Como agua para chocolate, en pleno punto de ebullición, así hierve la vida, unas veces sabrosa, otras desaborida. Y siempre borboteando aromas que nos llevan a los pucheros. Con cada bocado, una emoción que salta al abrir cualquier libro de recetas. Cada menú traza la historia y rescata los sentimientos y detalles que quedaron entre sus líneas.
Un libro abierto es la Miscelánea gastronómica de Ben Schott, repertorio de curiosidades entre las que se encuentran los pormenores del 45º cumpleaños del presidente John F. Kennedy, el 19 de mayo de 1962. Se celebró en un restaurante neoyorquino donde se sirvió “una extraordinaria carne de cangrejo asada en concha marina, caldo de pollo con trigo, medallones de novilla y zanahorias a las hierbas”. Habría quedado en chisme culinario si no fuese porque poco después, en el Madison Square Garden, Marilyn Monroe le cantó una sugerente versión del Happy Birthday.

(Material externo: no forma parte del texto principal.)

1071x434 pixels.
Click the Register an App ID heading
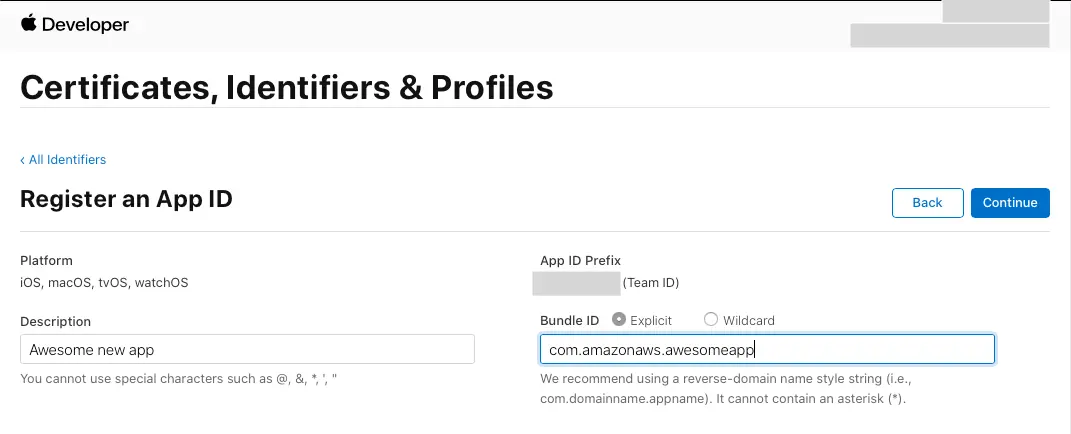point(126,199)
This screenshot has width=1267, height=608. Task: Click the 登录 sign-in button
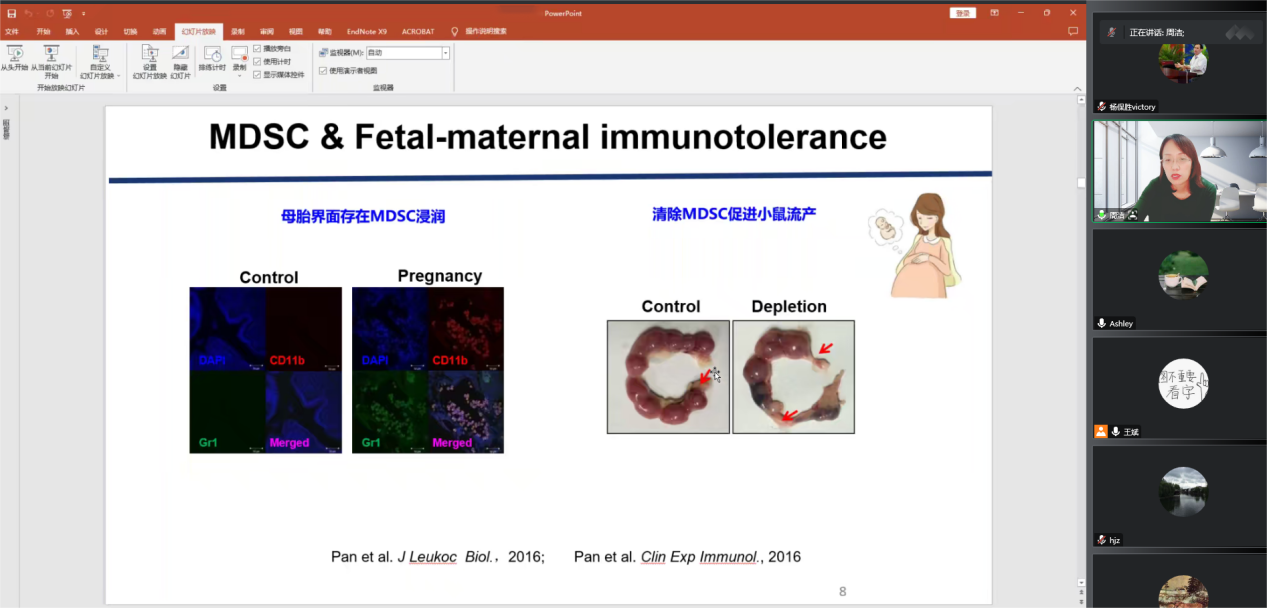pos(962,13)
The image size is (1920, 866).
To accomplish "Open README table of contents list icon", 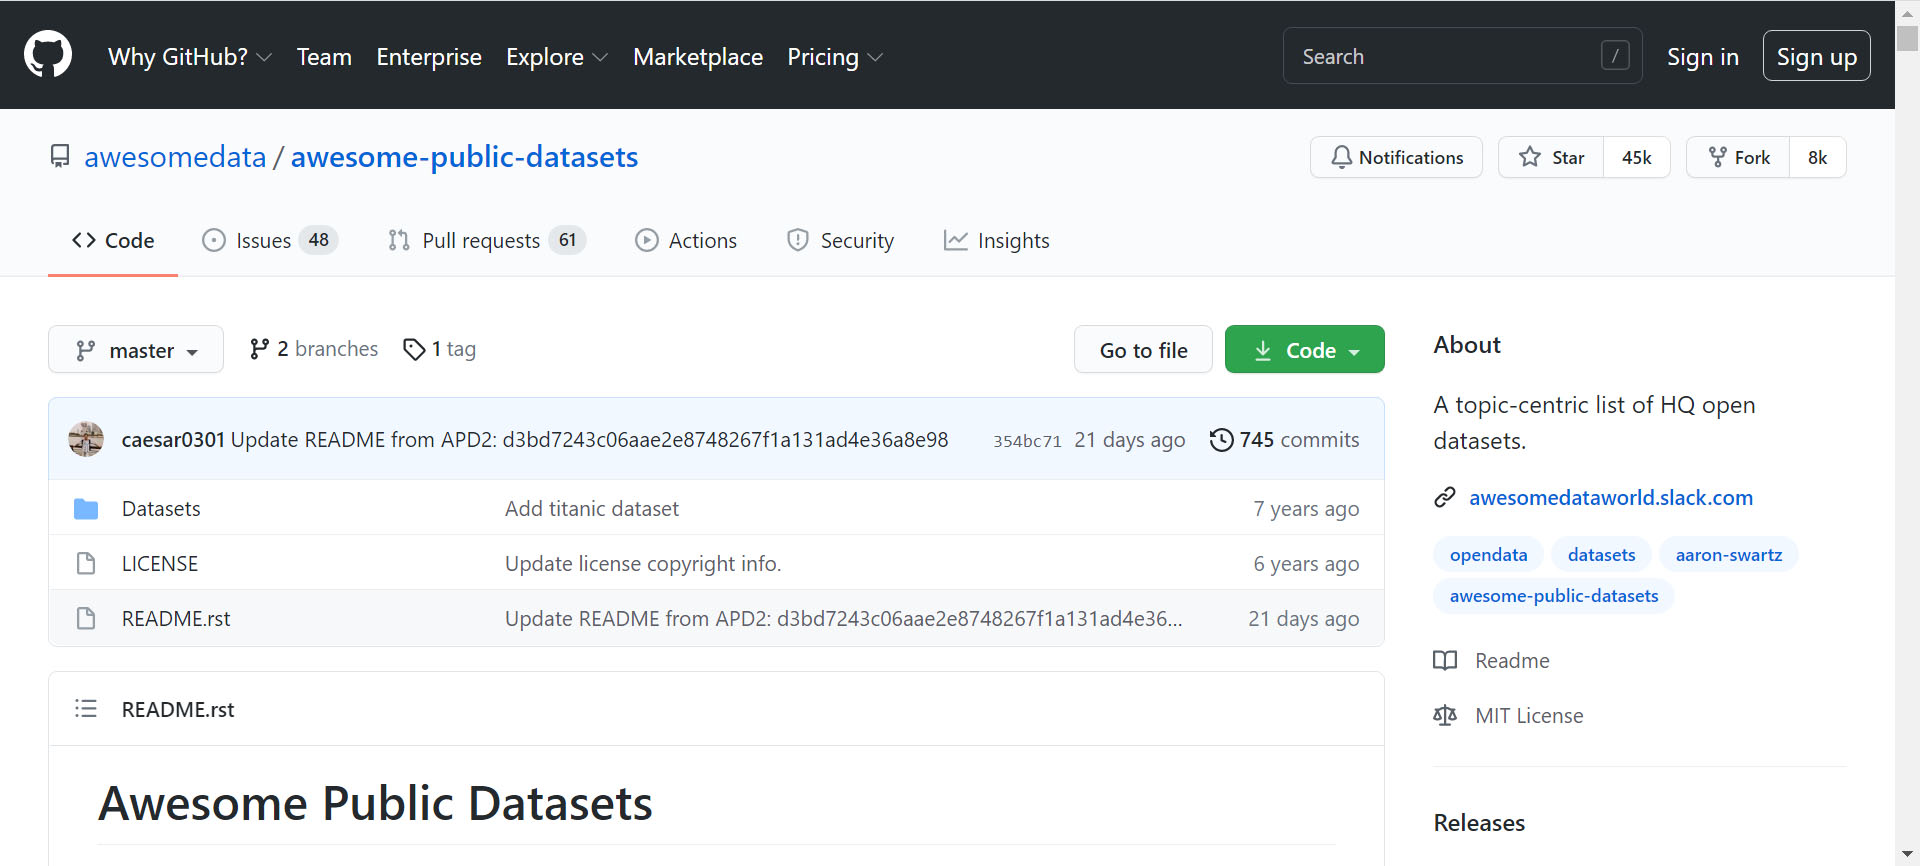I will 86,709.
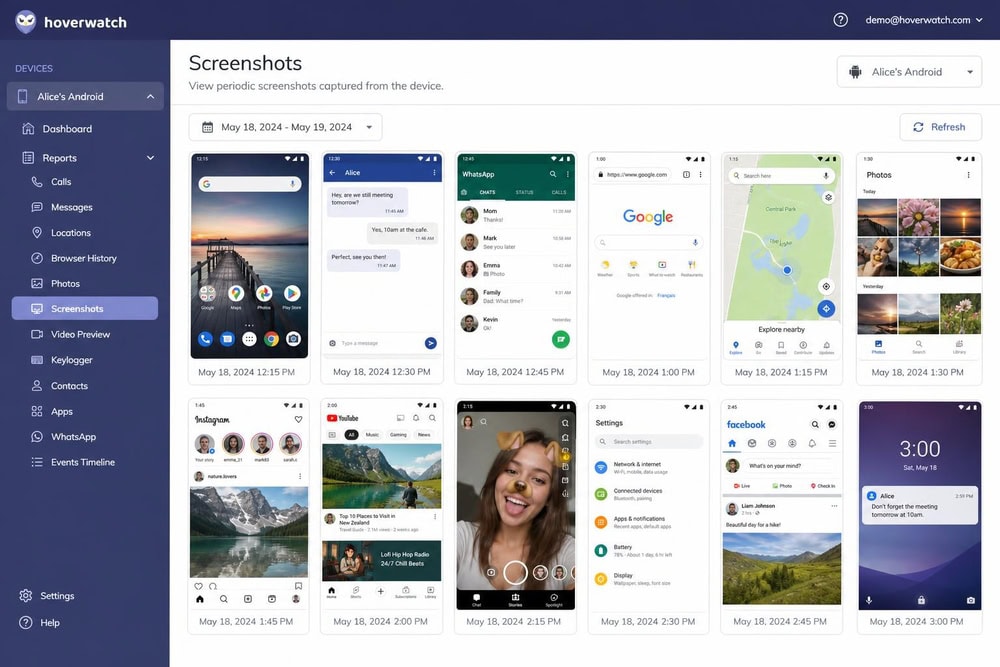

La comida: un arma antirrevolucionaria
El primer recetario de la historia lo encontramos en las páginas de La Iliada, hace más de 5.000 años, cuando Ulises le comenta a Aquiles que ha hecho parrilladas y le da instrucciones sobre la cocción a las brasas: “Cuando el fuego decrece hay que guardar una brasa ardiente sin llama viva, ¡sobre todo sin llama viva!”
En la Antigüedad, igual que ahora, era un hecho indiscutible que el placer de una buena mesa apacigua al ser humano. Estas eran las palabras con las que el faraón egipcio Kheti IV trataba de instruir, hace más de 4.000 años, a su heredero Merikhare en el arte de sofocar rebeliones y contentar al pueblo: “Un hombre con hambre puede convertirse en enemigo. Cuando la muchedumbre está encolerizada, se la dirige al granero”. Esta y otras anécdotas las recoge Ángeles Díaz Simón en su libro Recetas con historia.
Sus páginas dan cuenta del primer ágape de la historia, en la Antigua Mesopotamia, con motivo de la inauguración del palacio de Kalhah, en el siglo IX a. C. Diez días de celebración dieron para mucho: 1.000 bueyes grandes, 14.000 cabritos, 1.000 corderos, 2.000 aves, centenares de cérvidos, 10.000 pescados, 10.000 roedores, 10.000 huevos, 10.000 cántaros de grano,1.000 cestas de legumbres…, y muchos, muchos manjares más. “¡Así honré a mis invitados antes de enviarlos a sus casas en buena armonía!”, dijo el rey Asurbanipal II.
Si cuesta asimilar tal dispendio, casi mejor no recordar que en aquellas fechas a los dioses se les presuponían idénticas necesidades que a los hombres, lo que obligaba a un desfile diario de carretas con todo tipo de manjares procedentes del mundo entero para garantizar el sustento de los dioses. La estampa es tan chocante como la de una iconografía egipcia sobre una expedición al país de Punt (actual Somalia) en 1470 a. C. En ella se ve a la esposa del gobernador encaramada en un asno porque su obesidad le impide caminar.
Conspirando entre fogones
Para el común de los mortales, bastaban las tabernas. Los suculentos guisos que allí se preparaban no tenían mayor fin que aplacar el ímpetu de los hombres que ya habían tomado algún que otro trago. Fue inevitable que la taberna acabase como lupanar donde a menudo se urdían conspiraciones, lo que permitió que los taberneros más astutos escalaran socialmente. Como ejemplo, la reina Ku-Baba, que de vinatera pasó a fundadora de la dinastía III de Kish. “Desde los tiempos de los sumerios no se ha llevado a cabo ninguna decisión política importante sin una comida de por medio”, recuerda Díaz Simón.
María del Carmen Simón, también escritora gastronómica y autora del libro La cocina de Palacio, destaca el poder de los cocineros en la historia: “Los reyes siempre iban con su médico, su cocinero y su confesor.” Cuando contrajo matrimonio con Enrique IV, María de Medici llegó a Francia con una corte de cocineros que difundieron el gusto por el helado. Y el cocinero francés Antonin Carême relata en sus propias obras el llamado Banquete de los Aliados, que sirvió en 1815 en la llanura de Vertus con un arsenal de productos enviados desde París.
Así, siempre quedará alguna cuenta pendiente con los cocineros y sus narradores, aun cuando su legado contiene leyendas tan truculentas como la de Caius Apicius, cronista de la Antigua Roma, quien decidió quitarse la vida cuando se vio obligado a renunciar a una de las excelencias que le demandaba su estómago: placenta rellena de las cerdas jóvenes. “Un acto de amor para con sus debilidades gastronómicas”, según el poeta Marco Valerio Marcial.